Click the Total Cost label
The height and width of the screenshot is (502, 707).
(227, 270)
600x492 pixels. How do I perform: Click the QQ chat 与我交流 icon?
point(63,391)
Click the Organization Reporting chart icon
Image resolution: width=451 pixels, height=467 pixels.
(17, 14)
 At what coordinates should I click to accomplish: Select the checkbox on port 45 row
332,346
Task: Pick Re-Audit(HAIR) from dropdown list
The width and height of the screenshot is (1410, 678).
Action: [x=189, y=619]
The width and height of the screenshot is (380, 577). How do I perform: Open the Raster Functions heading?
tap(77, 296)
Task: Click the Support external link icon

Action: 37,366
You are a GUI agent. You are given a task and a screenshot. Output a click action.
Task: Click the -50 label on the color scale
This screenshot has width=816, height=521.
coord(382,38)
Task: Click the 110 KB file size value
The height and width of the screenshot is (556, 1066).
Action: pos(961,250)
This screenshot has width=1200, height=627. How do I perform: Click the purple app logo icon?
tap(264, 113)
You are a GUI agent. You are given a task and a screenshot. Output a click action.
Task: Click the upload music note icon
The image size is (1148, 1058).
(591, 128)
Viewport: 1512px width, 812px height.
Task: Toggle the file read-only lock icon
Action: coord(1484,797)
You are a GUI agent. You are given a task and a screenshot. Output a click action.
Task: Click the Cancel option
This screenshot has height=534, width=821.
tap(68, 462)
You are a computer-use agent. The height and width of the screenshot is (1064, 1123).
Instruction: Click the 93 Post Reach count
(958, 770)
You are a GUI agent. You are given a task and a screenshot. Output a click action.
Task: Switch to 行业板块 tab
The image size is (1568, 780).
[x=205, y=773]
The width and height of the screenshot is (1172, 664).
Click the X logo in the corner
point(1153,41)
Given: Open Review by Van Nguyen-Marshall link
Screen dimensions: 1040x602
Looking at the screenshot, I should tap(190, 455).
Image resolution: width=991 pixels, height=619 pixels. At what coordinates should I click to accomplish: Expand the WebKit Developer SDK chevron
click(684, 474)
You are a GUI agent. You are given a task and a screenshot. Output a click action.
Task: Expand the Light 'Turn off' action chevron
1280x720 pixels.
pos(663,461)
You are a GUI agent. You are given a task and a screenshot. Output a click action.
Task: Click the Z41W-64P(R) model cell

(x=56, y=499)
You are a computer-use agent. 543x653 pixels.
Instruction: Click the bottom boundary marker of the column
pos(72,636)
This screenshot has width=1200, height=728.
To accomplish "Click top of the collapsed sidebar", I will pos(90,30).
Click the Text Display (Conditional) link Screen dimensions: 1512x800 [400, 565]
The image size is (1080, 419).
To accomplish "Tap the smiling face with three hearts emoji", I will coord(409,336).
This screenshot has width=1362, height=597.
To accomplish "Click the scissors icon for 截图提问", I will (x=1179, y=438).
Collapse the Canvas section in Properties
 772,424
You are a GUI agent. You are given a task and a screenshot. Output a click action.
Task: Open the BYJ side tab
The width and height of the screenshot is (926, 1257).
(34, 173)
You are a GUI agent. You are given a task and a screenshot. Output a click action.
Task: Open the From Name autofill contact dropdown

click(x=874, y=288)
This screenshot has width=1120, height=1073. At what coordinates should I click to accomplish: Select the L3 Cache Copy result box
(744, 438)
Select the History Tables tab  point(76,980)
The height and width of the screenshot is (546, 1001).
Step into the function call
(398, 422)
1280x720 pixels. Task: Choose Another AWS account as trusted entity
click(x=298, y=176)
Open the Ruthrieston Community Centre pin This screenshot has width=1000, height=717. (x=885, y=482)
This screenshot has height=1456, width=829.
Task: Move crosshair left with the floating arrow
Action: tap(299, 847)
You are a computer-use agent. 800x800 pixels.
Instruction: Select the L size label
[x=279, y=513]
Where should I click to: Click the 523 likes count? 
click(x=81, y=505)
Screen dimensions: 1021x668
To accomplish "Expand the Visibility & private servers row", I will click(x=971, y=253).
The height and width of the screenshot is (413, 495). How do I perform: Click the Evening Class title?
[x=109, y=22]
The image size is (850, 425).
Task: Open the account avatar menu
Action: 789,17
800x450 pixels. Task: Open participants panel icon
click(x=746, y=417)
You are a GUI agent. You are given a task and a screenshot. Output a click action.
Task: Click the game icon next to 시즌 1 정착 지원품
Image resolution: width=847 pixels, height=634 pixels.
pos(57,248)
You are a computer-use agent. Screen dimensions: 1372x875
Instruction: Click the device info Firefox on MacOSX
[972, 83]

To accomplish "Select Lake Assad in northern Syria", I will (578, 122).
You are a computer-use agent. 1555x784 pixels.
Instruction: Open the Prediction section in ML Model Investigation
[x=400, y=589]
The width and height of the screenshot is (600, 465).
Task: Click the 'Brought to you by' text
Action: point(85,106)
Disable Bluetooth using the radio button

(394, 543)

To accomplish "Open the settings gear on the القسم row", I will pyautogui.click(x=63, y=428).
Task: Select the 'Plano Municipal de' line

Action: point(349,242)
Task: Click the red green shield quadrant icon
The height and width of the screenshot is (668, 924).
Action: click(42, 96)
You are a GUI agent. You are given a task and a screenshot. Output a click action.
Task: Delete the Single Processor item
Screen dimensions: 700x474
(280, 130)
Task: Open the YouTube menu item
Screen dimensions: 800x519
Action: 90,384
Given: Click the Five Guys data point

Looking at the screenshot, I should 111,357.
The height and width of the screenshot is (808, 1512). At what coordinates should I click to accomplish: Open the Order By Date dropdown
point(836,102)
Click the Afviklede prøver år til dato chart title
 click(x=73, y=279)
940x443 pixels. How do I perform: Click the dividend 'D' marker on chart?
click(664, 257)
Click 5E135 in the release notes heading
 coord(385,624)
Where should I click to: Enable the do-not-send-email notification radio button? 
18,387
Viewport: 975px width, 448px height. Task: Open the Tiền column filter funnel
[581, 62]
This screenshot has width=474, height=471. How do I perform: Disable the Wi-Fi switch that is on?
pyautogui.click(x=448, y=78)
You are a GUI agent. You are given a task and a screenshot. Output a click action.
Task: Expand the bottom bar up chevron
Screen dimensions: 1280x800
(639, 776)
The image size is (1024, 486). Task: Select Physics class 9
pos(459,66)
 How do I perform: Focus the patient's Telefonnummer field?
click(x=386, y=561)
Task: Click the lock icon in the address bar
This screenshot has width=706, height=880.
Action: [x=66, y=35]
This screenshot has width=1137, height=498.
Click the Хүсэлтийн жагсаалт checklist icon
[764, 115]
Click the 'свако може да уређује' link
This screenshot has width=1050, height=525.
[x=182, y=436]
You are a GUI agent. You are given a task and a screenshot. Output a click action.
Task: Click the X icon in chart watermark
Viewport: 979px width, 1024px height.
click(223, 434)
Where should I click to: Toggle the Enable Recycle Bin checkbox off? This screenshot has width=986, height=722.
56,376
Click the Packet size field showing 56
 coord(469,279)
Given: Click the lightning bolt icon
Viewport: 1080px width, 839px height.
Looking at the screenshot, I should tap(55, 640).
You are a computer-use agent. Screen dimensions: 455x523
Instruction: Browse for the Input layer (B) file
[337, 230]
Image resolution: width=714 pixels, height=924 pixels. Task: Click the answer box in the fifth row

--------

Once you have found every line above holding the word "item", copy those lines.

Task: Delete the Single Processor item
Task: Open the YouTube menu item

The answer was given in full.